Stored items from a collection
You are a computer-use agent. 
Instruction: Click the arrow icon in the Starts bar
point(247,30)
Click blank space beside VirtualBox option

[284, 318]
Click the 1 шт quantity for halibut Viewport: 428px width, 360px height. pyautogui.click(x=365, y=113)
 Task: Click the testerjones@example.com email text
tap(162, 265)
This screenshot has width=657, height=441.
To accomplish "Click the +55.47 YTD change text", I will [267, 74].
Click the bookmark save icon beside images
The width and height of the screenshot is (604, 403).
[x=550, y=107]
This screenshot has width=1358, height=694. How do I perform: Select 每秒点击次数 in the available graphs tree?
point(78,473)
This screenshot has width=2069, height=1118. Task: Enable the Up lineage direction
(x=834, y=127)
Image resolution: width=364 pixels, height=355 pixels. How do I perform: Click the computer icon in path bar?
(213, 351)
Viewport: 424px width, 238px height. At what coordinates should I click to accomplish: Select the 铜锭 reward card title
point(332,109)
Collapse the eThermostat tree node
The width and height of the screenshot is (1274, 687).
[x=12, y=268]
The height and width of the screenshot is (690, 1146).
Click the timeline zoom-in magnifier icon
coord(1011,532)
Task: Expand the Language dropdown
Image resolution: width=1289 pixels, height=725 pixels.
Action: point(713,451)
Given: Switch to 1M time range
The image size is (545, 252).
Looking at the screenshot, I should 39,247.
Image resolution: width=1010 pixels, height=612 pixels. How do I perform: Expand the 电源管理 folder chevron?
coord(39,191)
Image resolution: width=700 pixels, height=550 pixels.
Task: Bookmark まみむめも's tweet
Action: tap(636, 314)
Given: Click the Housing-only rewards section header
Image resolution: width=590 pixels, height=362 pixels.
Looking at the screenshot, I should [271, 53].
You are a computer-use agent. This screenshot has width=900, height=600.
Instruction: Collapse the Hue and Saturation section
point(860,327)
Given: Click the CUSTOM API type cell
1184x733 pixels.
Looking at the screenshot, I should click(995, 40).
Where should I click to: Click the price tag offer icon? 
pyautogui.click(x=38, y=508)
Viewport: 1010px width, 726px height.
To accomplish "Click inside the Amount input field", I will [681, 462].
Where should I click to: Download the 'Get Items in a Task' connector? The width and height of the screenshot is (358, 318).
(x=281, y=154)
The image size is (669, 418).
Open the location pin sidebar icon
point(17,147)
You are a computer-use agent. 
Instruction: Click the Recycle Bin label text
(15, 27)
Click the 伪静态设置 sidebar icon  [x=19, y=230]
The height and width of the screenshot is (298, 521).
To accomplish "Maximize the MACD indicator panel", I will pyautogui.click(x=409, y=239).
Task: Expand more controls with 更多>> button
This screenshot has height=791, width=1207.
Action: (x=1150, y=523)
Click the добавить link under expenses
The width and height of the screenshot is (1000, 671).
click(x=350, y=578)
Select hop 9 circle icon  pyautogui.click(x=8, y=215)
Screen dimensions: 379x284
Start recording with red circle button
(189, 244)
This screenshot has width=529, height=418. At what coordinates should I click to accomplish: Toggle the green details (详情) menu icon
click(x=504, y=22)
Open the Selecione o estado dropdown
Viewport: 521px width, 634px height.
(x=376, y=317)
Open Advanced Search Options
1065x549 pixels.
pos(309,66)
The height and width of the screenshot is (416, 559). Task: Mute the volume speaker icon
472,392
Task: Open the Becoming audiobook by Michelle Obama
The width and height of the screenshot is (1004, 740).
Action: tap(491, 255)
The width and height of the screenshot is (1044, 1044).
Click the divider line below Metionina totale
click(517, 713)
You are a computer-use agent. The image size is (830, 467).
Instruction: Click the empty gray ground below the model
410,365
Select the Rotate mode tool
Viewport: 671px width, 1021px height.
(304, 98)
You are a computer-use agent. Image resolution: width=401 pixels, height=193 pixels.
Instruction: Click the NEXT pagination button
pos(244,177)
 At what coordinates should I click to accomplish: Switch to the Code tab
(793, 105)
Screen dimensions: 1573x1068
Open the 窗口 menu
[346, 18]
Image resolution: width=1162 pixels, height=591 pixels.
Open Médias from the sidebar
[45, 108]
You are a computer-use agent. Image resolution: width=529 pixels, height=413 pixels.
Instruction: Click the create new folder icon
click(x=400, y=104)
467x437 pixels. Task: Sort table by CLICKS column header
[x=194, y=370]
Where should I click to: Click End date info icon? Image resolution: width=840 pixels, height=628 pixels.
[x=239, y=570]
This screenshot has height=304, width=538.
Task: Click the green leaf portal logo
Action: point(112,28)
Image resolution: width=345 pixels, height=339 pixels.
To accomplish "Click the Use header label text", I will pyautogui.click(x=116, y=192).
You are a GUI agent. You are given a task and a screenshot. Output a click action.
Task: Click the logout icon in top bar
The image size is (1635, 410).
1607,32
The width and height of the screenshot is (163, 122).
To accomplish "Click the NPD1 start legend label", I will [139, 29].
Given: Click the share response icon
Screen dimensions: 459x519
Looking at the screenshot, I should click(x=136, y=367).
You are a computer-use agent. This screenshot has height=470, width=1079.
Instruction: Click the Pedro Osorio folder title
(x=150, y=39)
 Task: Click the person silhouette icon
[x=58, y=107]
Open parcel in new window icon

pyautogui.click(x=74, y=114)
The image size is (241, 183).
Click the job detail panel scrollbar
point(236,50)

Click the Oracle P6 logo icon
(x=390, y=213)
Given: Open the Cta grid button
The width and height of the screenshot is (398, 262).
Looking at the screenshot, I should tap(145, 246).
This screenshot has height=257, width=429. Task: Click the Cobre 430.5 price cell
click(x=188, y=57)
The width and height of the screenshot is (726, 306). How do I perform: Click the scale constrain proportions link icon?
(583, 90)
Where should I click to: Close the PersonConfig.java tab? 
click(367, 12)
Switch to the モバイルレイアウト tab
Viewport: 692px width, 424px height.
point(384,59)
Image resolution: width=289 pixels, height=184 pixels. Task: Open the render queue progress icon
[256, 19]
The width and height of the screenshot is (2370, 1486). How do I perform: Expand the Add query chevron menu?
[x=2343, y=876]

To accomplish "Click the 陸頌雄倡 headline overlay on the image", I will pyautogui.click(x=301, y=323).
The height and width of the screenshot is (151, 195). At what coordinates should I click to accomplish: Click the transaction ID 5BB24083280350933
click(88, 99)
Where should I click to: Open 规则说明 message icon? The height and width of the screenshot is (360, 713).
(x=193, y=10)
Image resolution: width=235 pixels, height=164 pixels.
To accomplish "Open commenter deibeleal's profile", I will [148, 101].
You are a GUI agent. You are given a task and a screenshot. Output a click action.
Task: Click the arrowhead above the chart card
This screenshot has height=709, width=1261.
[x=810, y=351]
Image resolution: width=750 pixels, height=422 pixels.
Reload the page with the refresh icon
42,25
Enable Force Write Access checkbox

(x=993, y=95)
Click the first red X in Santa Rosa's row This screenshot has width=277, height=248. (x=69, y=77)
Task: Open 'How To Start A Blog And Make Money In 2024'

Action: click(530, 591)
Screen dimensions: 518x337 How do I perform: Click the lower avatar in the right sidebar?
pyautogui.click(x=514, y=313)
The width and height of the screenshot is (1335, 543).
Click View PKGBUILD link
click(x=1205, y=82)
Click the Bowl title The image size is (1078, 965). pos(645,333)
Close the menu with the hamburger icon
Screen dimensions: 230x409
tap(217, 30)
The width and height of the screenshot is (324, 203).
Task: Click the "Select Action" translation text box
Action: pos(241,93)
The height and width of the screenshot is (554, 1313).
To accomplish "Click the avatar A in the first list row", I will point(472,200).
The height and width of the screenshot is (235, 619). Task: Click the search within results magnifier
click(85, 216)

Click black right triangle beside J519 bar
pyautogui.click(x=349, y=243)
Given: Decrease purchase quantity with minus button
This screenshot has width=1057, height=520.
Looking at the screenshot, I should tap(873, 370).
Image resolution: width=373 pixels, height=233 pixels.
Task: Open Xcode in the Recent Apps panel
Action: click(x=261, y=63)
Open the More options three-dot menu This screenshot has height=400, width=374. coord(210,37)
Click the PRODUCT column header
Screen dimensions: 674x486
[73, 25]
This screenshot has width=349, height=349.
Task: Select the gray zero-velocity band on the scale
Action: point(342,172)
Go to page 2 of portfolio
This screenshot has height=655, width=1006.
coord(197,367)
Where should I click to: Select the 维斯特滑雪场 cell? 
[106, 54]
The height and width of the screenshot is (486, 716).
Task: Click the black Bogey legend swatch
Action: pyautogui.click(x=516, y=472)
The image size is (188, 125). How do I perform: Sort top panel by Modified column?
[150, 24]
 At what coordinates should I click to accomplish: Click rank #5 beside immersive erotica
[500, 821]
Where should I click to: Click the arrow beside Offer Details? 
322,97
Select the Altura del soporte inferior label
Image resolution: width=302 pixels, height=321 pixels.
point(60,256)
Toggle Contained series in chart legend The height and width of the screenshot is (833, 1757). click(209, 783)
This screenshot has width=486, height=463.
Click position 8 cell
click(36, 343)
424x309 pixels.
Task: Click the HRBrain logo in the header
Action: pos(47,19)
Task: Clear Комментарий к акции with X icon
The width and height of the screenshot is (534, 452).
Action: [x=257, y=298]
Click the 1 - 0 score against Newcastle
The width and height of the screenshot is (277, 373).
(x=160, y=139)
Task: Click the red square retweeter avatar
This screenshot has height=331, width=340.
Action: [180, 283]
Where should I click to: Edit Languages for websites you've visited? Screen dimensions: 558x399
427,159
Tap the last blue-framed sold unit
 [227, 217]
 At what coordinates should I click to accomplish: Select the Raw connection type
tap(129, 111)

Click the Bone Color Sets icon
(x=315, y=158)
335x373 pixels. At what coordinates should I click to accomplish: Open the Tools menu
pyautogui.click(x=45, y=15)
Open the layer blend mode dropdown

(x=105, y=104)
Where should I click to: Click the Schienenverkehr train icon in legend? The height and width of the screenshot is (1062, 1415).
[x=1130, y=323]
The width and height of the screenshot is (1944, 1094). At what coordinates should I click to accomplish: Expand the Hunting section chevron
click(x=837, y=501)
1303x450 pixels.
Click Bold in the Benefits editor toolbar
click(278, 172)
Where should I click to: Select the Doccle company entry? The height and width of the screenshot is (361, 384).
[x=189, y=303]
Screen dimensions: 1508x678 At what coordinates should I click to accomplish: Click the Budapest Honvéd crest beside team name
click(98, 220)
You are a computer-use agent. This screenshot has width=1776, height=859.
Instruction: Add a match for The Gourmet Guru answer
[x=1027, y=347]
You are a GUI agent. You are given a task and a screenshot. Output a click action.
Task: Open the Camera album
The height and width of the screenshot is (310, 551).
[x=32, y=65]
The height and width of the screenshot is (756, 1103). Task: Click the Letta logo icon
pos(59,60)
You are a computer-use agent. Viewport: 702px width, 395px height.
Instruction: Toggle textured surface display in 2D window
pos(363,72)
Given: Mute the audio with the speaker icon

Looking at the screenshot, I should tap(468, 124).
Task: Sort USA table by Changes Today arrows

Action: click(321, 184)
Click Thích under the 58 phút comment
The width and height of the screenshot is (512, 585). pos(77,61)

TASK REQUIREMENTS: Rewrite the entries from the line containing "The height and width of the screenshot is (756, 1103)." through the line containing "Action: click(321, 184)", replacing "icon" with "symbol" and leaving everything else unchanged.

RESULT:
The height and width of the screenshot is (756, 1103). Task: Click the Letta logo symbol
pos(59,60)
You are a computer-use agent. Viewport: 702px width, 395px height.
Instruction: Toggle textured surface display in 2D window
pos(363,72)
Given: Mute the audio with the speaker symbol

Looking at the screenshot, I should tap(468, 124).
Task: Sort USA table by Changes Today arrows

Action: click(321, 184)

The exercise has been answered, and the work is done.